| Exercise instructions |
1. In the prayer memorial post, what name is given to the belief that prayers fill a bin to help the grandfather reach heaven?
2. From the prayer memorial post, reproduce the text between "For Grandfather’s sake…" and "in Malaysian Borneo.", inclusive.

| Document excerpt |
For Grandfather’s sake…
Kampung Demak Baru, Malaysian Borneo – “Another dinner,” I said salivating at the thought of my mother-in-law’s cooking. My wife had asked me to attend a prayer memorial on the anniversary of her grandfather’s death, a tradition here in Malaysian Borneo.
The prayers are to accumulate in a bin to supplement his journey to heaven and to make up for the lack of good deed credits while here on earth. Apparently, he was stuck “in between “as his bad deeds had outweighed the good ones. When the good bin is filled, he can move on the heaven. This belief is known as adat, the folk lore that exists alongside Islam.
Another reason for the prayers is that his spirit is among us from the grave, and it must be assured that grandfather is remembered or the spirit will sob, be very unhappy and a candidate for anti-depressants.
Following the prayers, the marvelous foods of the kampung are served, my very favorite part.
We took the boat across the Sarawak River to be met by her father and then onward to the kampung. I wore shorts but had brought along a sarong to cover my legs for the Islamic prayers. The weather had turned nasty, hot and humid with acrid smoke from the burning of the stubble from the harvested rice fields, typical of the southeast monsoon.
“Tell me about your father,” I asked. Her story began with the Japanese invasion of Kuching during World War II. A policeman for the White Rajah, he fled into the jungle with his new bride. Emerging at the mouth of a river, the name lost in a fog as there are so many in this tropical arena, he cleared land in the delta and planted rice, hard back breaking work.

| Raw data |
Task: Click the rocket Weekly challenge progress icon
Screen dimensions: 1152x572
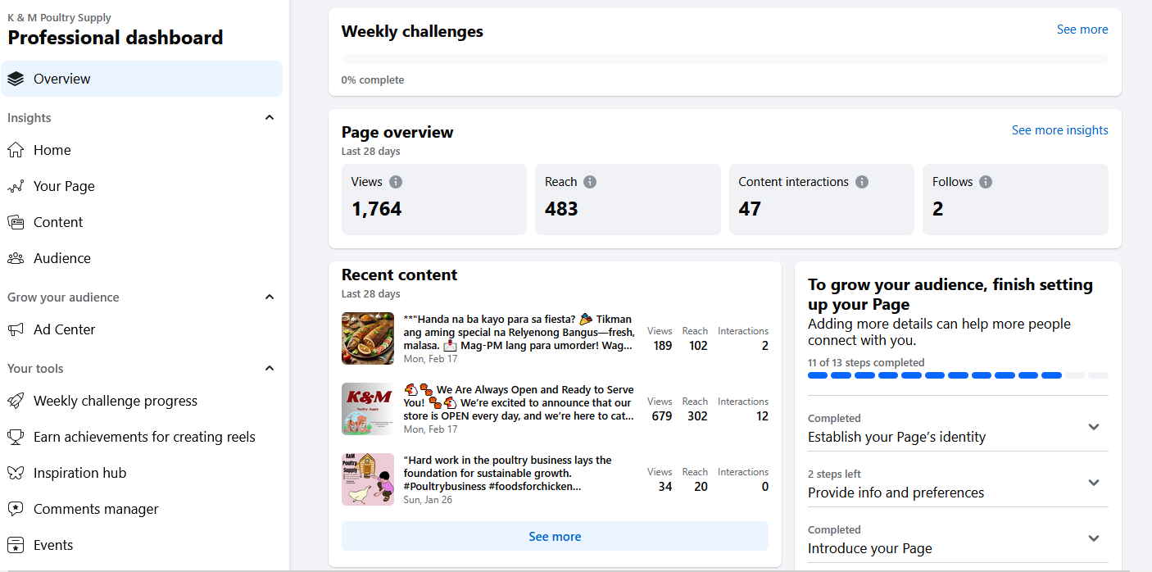Action: (16, 401)
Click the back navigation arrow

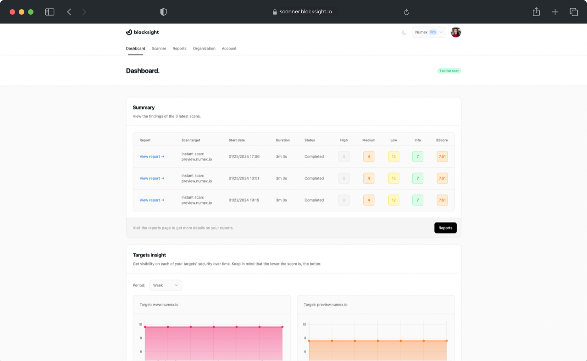coord(69,11)
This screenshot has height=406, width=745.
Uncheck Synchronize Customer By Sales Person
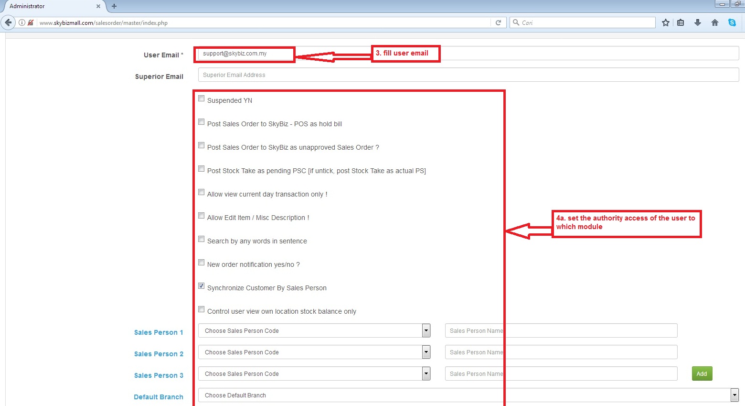coord(202,286)
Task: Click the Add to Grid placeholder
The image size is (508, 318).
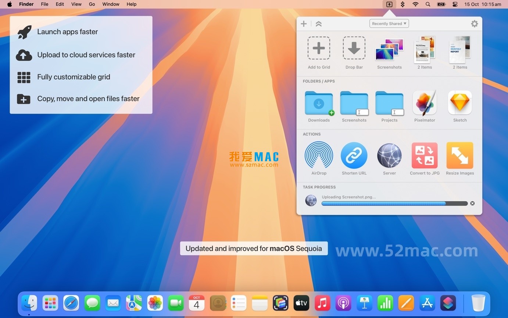Action: coord(318,48)
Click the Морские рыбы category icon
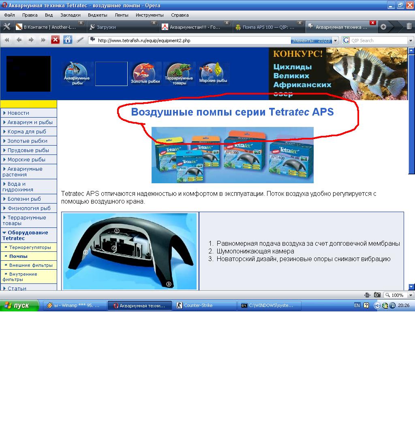The height and width of the screenshot is (444, 415). (213, 73)
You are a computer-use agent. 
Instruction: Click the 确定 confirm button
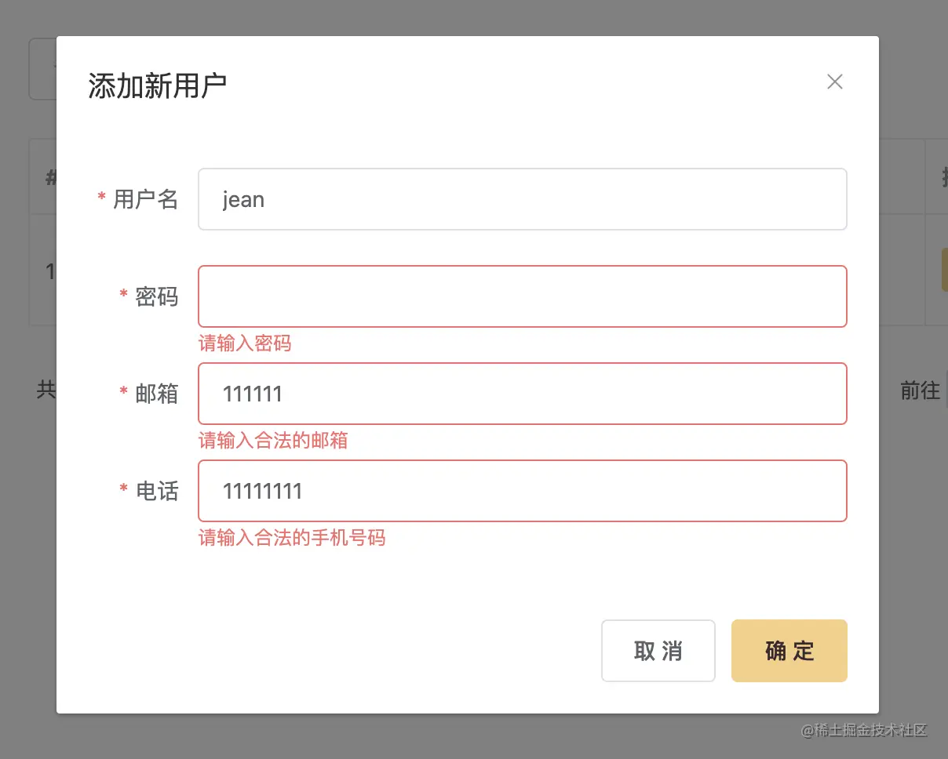point(789,651)
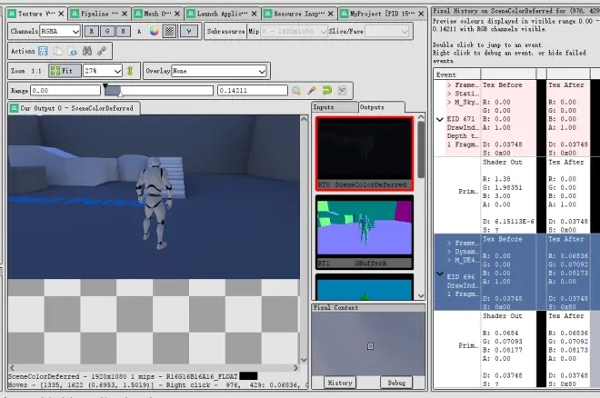Click the auto-fit range magnifier icon
Image resolution: width=600 pixels, height=398 pixels.
click(x=296, y=91)
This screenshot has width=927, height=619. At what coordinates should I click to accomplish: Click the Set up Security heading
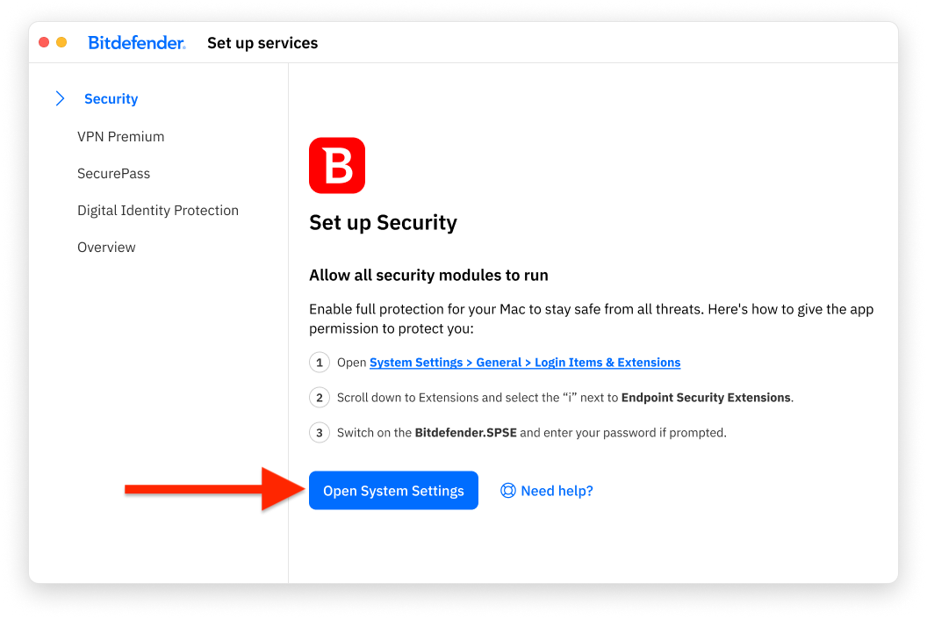coord(383,223)
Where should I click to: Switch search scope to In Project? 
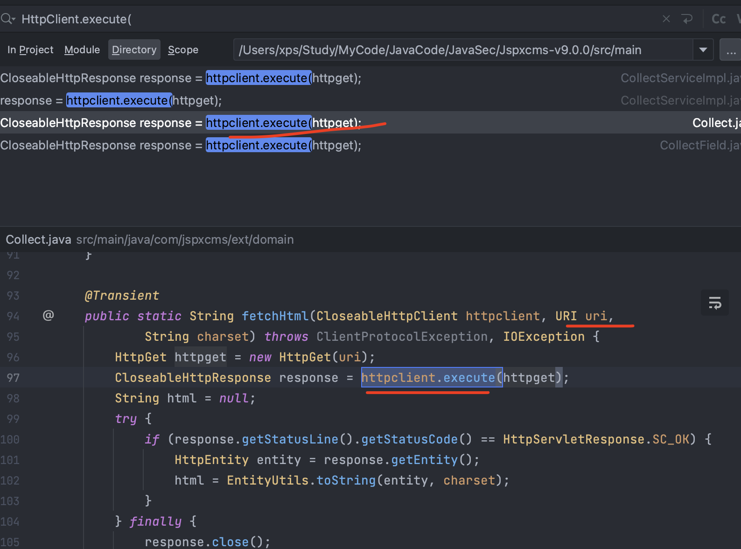(x=30, y=50)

| Exercise results |
1. Adat

2.
For Grandfather’s sake…
Kampung Demak Baru, Malaysian Borneo – “Another dinner,” I said salivating at the thought of my mother-in-law’s cooking. My wife had asked me to attend a prayer memorial on the anniversary of her grandfather’s death, a tradition here in Malaysian Borneo.